A falta de dinheiro é visível também na escassez de material e de serviços básicos nos distritos. Funcionários da Academia de Polícia, no Butantã, e das dez delegacias vinculadas à 1ª Seccional do Centro, como o 3º DP, nos Campos Elíseos, andam realizando vaquinha do próprio bolso para contratar faxineiros, pois estão sem limpeza há três meses por problemas na licitação do serviço, processo de responsabilidade do governo estadual sob gestão de Geraldo Alckmin.

No 33º DP, em Pirituba, na Zona Oeste, delegados são obrigados a levar de casa mesas, cadeiras e o computador particular para conseguir trabalhar. “E nem assim resolve. Em muitos casos, os softwares oficiais não funcionam em equipamentos pessoais”, diz a delegada Juliana Manikkompel, diretora do Sindicato dos Delegados de Polícia do Estado de São Paulo (Sindpesp).

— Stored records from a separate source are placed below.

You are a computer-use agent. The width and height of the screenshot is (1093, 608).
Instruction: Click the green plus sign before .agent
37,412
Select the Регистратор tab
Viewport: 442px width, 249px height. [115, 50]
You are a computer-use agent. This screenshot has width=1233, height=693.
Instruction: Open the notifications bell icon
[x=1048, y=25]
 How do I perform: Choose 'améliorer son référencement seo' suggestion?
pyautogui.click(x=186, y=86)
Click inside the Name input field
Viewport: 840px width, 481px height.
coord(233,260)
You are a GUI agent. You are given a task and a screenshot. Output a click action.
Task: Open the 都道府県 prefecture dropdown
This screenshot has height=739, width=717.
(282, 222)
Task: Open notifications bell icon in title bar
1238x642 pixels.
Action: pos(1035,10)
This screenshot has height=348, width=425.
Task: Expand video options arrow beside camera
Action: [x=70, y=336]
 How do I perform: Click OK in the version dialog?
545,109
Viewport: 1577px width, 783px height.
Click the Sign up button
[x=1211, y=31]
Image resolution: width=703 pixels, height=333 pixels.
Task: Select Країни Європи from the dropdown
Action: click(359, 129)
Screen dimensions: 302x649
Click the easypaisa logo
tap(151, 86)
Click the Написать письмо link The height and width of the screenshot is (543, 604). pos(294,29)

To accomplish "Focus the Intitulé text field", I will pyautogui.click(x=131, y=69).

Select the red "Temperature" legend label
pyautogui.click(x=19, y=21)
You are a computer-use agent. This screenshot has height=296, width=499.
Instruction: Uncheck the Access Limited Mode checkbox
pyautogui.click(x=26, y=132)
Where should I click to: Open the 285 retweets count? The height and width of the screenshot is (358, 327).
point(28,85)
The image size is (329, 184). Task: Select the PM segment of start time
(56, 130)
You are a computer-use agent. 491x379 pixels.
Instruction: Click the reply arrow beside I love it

Um mês atrás, a entidade começou a reunir um arquivo com imagens de degradação nas unidades, enviadas pelos colegas. Mais de trinta foram catalogadas, de poças d’água a viaturas com pneus carecas. “A polícia atua de forma limitada há anos, mas agora ocorreu um verdadeiro desmonte”, diz a delegada Raquel Gallinati, presidente do Sindpesp.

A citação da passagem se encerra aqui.